▶ Task goal:
Summarize the passage on carbon escaping from soil in two sentences.

▶ Passage to read:
* * * * * * *

Much of the earth’s carbon is trapped in soil, and scientists have assumed that potential climate-warming compounds would safely stay there for centuries. But new research from Princeton University shows that carbon molecules can potentially escape the soil much faster than previously thought. The findings suggest a key role for some types of soil bacteria, which can produce enzymes that break down large carbon-based molecules and allow carbon dioxide to escape into the air.
More carbon is stored in soil than in all the planet’s plants and atmosphere combined, and soil absorbs about 20% of human-generated carbon emissions. Yet, factors that affect carbon storage and release from soil have been challenging to study, placing limits on the relevance of soil carbon models for predicting climate change.
In a paper published Jan. 27 in Nature Communications, researchers led by former postdoctoral fellow Judy Q. Yang developed “soil on a chip” experiments to mimic the interactions between soils, carbon compounds and soil bacteria. While bacteria themselves could not reach the nutrients lodged within the synthetic clay’s small pores, bacterial enzymes could break down the nutrients and potentially make smaller sugar molecules available to fuel bacterial metabolism.

* * * * * * *

▶ Extracted material:
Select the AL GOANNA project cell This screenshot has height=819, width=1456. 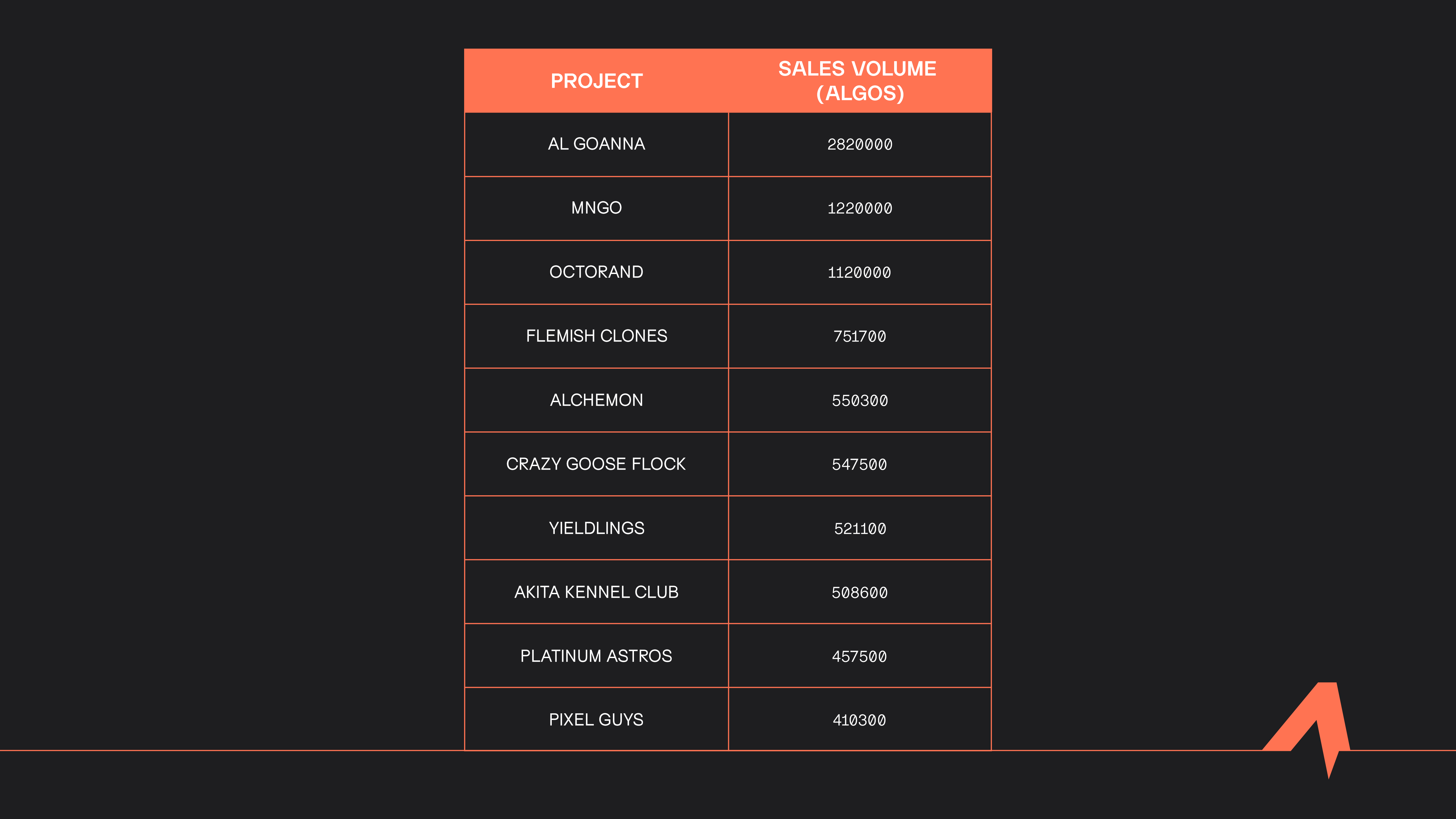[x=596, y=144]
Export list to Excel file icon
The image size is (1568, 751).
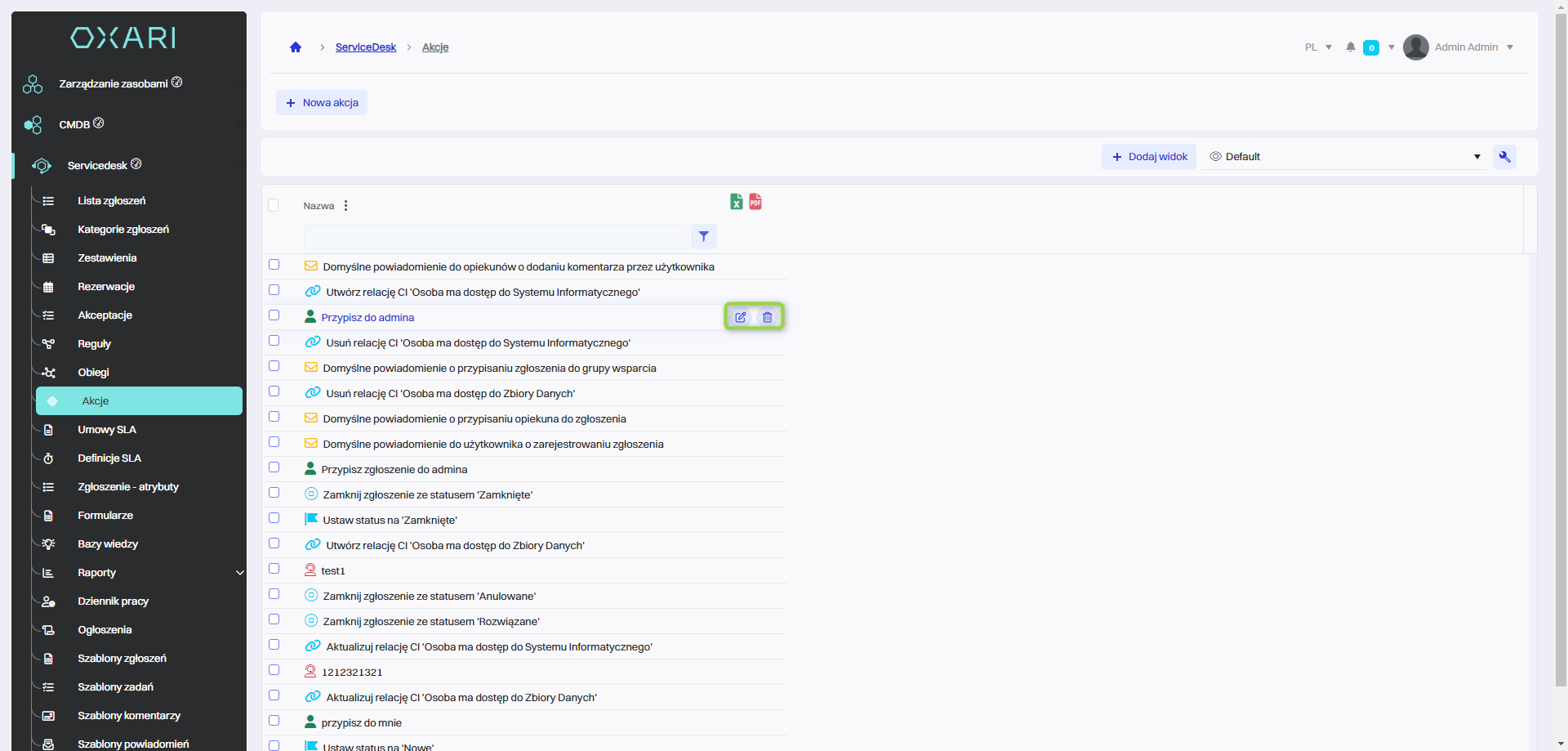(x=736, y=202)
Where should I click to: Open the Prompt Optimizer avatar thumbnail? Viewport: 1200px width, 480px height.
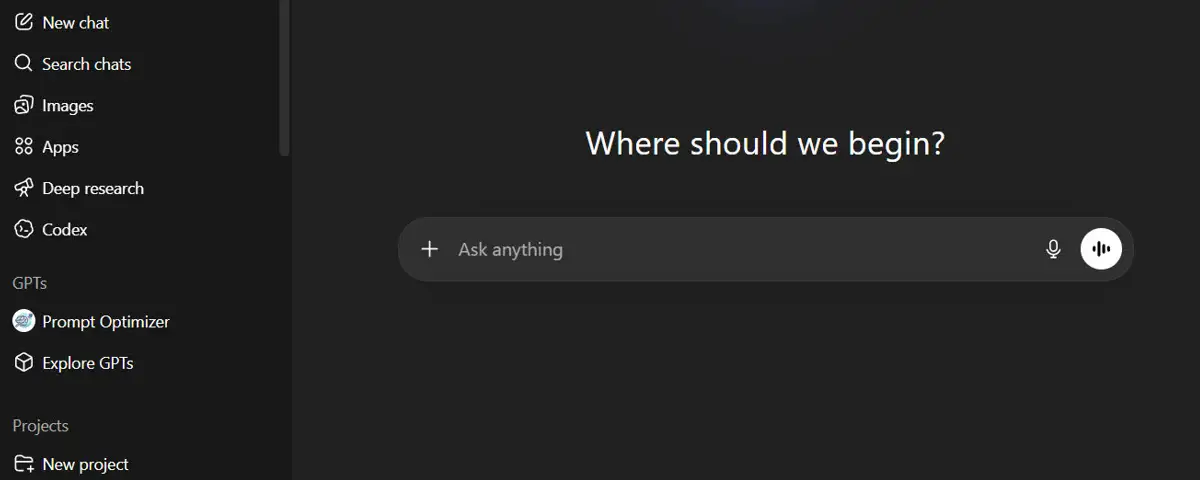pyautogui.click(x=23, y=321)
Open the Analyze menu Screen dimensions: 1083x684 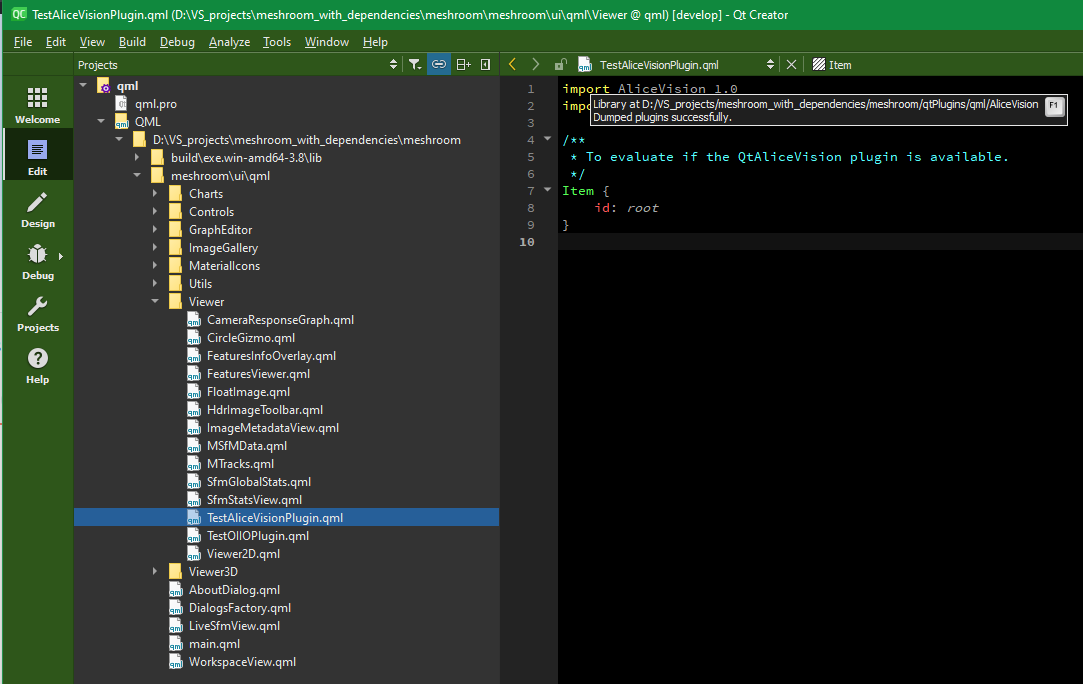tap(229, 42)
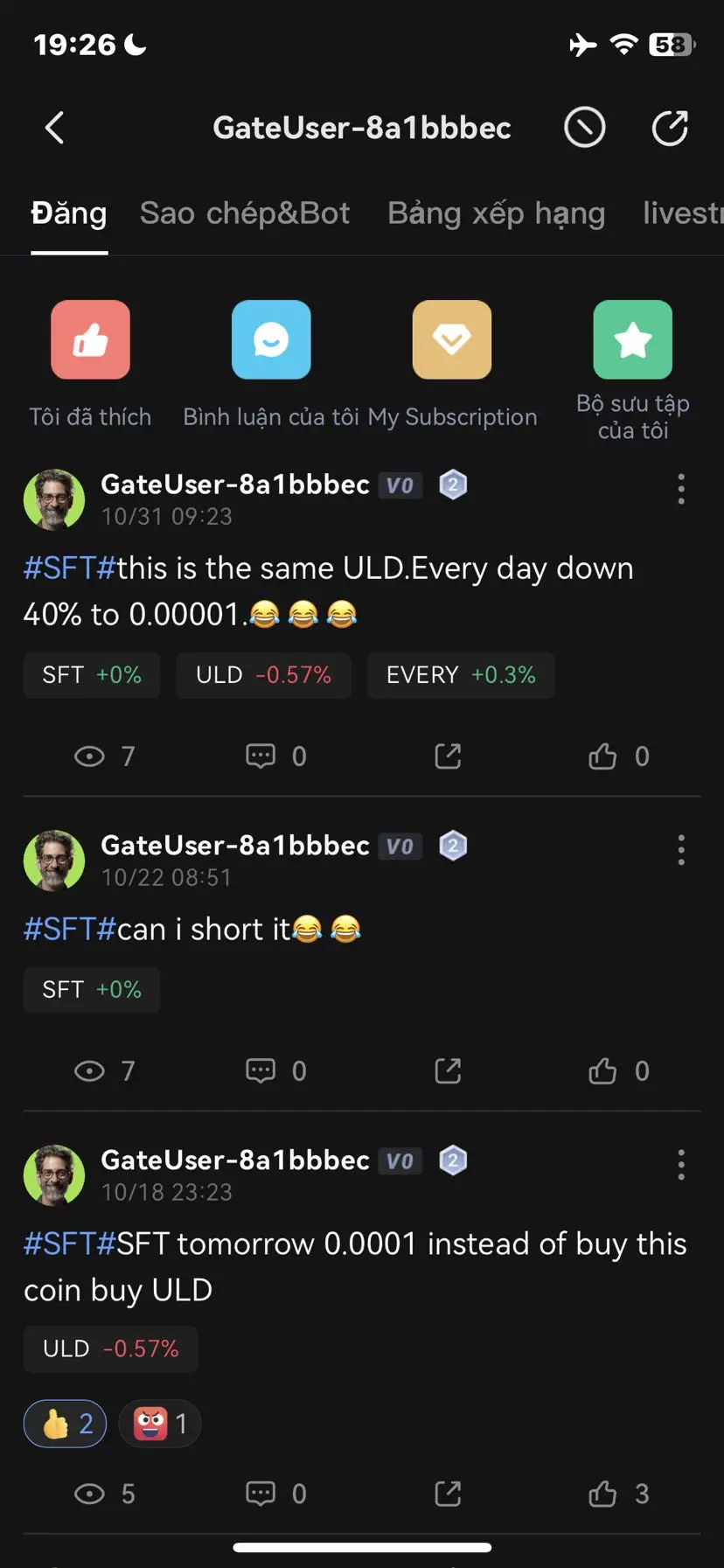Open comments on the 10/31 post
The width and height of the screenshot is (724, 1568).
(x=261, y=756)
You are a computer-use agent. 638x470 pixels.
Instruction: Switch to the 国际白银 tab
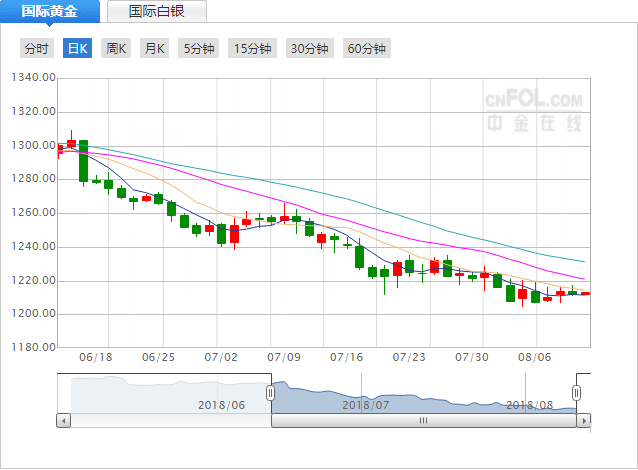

* * * * * * *

▶ Completed exercise:
Soil holds more carbon than all the planet's plants and atmosphere combined, and scientists had assumed it would stay there for centuries, but Princeton research shows it can escape much faster than previously thought. Using "soil on a chip" experiments, the researchers found that enzymes from some soil bacteria can break down large carbon-based molecules, letting carbon dioxide escape into the air.